■ Text under study
Saturday, May 26, 2007

Attack Of The Tomato Killers

Yet another disease to worry about now. This time it's tomato yellow leaf curl. It pretty much destroys tomatoes. It's been found for the first time in Southern California. Whether it would make it this far north is problematic, but it sounds like our damp climate might not be suitable for the vector that spreads it.

We should at hope, at least.
It would almost seem like a moot point, worrying about tomato health on the coast in Humboldt. Sure, to the south and west of Eureka, lots of tomatoes are grown. In the damp areas along the coast it can be dicey whether you'll get tomatoes at all, outside of using a greenhouse.

Well, you'll likely get plenty of tomatoes, if you're lucky enough to avoid the early and late blight that is so common here. Getting ripe tomatoes on the coast is another issue all together.

Back when I had an active vegetable garden, I ended up doing fairly well with tomatoes, although they'd still take FOREVER to ripen. I finally settle on two varieties that seemed to do best for me here on the coast: Cascade Early (sometimes called Early Cascade) and Northern Delight.

Cascade Early, which I can't find on the web sites of the nurseries I used to order it from, is an indeterminate variety. Indeterminate means the plant doesn't grow to a set size or shape. Those are the ones where the vines can spread everywhere.

I particulary liked Cascade Early because it was blight resistant. It would get blight, but the blight wouldn't go through the plant like wildfire, as happens with so many other varieties. I found that by keeping a close eye on the plants, once you detected blight, you could give them one or two sprayings of copper fungicide and that would usually (but not always) keep the blight under control.

Northern Delight was one I tried because it supposedly got ripened fruit in something like 55 or 60 days, if memory serves me correct. It was a relatively small determinate plant, meaning the plant would grow to a certain size with a certain number of tomatoes and that would be it.

(Records listed in a dataset)
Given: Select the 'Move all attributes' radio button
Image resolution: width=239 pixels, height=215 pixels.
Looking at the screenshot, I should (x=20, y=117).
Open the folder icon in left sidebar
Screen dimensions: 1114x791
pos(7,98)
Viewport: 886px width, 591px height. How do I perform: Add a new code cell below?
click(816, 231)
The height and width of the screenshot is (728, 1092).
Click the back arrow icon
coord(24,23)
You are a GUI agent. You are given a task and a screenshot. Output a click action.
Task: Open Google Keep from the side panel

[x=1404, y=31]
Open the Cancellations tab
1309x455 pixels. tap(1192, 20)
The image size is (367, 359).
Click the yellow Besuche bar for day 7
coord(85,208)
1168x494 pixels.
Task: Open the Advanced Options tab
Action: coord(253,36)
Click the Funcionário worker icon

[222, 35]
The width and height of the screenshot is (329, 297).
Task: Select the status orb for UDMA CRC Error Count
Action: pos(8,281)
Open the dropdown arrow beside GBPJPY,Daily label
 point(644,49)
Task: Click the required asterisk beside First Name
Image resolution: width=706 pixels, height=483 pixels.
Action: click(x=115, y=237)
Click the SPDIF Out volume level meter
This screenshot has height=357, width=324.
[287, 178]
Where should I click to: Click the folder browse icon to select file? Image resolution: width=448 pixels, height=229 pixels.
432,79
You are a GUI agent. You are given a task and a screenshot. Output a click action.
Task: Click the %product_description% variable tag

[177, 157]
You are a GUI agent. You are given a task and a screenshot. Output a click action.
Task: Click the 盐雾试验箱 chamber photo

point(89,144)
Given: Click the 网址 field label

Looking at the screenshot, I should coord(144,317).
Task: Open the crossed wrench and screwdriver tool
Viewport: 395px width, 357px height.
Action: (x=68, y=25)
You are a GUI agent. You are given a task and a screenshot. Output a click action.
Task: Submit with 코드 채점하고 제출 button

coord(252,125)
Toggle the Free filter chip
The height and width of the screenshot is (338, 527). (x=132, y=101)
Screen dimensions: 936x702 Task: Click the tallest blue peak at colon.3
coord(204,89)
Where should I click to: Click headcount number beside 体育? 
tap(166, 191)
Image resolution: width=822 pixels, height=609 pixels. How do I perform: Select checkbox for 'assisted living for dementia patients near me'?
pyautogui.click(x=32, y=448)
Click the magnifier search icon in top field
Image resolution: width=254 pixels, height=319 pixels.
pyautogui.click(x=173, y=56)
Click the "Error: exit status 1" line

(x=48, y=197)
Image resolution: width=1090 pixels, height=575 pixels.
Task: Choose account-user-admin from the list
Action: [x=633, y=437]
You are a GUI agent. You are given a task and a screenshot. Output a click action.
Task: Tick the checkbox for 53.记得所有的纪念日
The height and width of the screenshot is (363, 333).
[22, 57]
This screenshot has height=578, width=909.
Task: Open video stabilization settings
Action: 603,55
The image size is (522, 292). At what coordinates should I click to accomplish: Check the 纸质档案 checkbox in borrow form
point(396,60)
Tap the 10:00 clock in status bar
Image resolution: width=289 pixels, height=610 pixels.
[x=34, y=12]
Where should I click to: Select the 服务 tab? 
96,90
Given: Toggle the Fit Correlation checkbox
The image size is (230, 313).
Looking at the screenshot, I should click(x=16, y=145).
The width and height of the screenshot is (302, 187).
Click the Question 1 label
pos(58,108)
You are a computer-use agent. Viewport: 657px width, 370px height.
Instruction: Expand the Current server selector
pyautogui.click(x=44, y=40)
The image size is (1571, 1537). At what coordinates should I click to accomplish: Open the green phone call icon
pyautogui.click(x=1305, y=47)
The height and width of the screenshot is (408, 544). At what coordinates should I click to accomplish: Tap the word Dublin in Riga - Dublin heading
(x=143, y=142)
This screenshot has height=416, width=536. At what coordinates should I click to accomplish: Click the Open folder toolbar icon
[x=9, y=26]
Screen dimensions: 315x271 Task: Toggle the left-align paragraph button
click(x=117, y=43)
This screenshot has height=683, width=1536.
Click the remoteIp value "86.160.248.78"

■ Assignment
Carry on the post about growing tomatoes on the Humboldt coast, picking up after its last sentence. These records have no connection to the post about growing tomatoes on the Humboldt coast.

■ Solved exercise
I was hesitant to try a determinate variety, at first. I didn't want to just have tomatoes for a couple weeks and then that would be it. But, since it was supposedly so early ripening, I gave it a try. I figured maybe by the time I'd harvetsed the Northern Delights, the Cascade Earlies would be ready to pick.

I was pleasantly surprised with the number of tomatoes, the size of tomatoes and the length of harvest with Northern Delight. We harvested bags and bags of 1 1/2 to 2" fruits from those plants over a period of over a month or more. Probably did better with them than we ever did with Cascade Early.

Northern Delight did get the blight, though, and spraying wasn't as effective as with Cascade Early. Still, it was well worth planting both varieties. Got lots of tomatoes, although neither variety's fruit ripened anywhere near as early as they were supposed to. I'd plant between late April or May and still usually have to wait until August before I got ripe tomatoes, depending on the weather, of course.

Gardeners on the coast here have more than enough challenges in regards to tomatoes with our cool, damp weather and the early and late blights. Let's hope this tomato yellow leaf curl doesn't make its way up here.


At 9:21 AM, Anonymous Anonymous said...

I keep telling you the yellow peril will wash us all away. We're all doomed!

At 12:53 PM, Blogger daniel said...

let all be fine and well,

ive worked on a few farms in new york and the old farmers will tell you that you can get tomatoes to ripen in darkness. yes thats right tomatoes ripen in the dark, not in the light.